WHAT TO DO: Starting at the line that contains "Über die Tourismusphobie (133, 517)" and ending at the last line of the records, write out those lines again, including each request. Multiply every coordinate in the answers by 0.45 and round it to a whole number, with halves rounding up.

(Entries on locating words and elements)
________________________
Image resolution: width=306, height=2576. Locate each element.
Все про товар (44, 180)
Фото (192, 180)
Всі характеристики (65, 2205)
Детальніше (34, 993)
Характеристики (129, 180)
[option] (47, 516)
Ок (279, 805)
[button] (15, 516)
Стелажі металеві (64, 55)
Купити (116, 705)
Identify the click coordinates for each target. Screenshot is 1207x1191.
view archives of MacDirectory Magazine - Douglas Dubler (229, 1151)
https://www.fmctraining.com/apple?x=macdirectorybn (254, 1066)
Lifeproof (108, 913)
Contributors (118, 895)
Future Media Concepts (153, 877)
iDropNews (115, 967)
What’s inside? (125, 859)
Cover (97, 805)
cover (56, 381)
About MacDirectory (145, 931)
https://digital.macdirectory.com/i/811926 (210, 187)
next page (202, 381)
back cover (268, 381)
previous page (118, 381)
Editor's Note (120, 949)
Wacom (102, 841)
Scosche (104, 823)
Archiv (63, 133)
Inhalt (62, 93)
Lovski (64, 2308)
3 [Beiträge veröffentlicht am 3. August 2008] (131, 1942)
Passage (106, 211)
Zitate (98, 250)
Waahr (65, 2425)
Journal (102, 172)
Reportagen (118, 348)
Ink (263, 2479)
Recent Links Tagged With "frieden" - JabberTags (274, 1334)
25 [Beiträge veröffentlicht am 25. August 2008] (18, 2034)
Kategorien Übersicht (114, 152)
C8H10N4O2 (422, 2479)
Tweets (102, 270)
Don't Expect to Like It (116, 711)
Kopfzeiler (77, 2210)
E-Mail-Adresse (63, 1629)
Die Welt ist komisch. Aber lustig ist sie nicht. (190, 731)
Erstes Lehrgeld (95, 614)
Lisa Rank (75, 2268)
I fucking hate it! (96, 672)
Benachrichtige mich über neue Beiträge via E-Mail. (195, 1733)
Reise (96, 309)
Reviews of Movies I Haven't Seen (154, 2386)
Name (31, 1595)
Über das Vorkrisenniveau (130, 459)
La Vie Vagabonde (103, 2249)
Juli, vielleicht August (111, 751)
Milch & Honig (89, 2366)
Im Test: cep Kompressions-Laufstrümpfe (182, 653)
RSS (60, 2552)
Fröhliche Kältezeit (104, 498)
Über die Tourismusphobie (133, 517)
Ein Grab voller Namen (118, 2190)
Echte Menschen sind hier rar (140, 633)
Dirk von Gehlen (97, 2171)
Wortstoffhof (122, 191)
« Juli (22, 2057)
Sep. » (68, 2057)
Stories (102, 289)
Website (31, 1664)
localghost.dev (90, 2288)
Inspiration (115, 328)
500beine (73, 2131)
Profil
________________________
SOLUTION FOR THIS PROBLEM:
Über die Tourismusphobie (60, 233)
Ein Grab voller Namen (53, 986)
Echte Menschen sind hier rar (63, 285)
Dirk von Gehlen (44, 977)
Wortstoffhof (55, 86)
« Juli (10, 926)
Sep. » (31, 926)
Stories (46, 130)
Website (14, 749)
localghost.dev (41, 1030)
Inspiration (52, 148)
500beine (33, 959)
Profil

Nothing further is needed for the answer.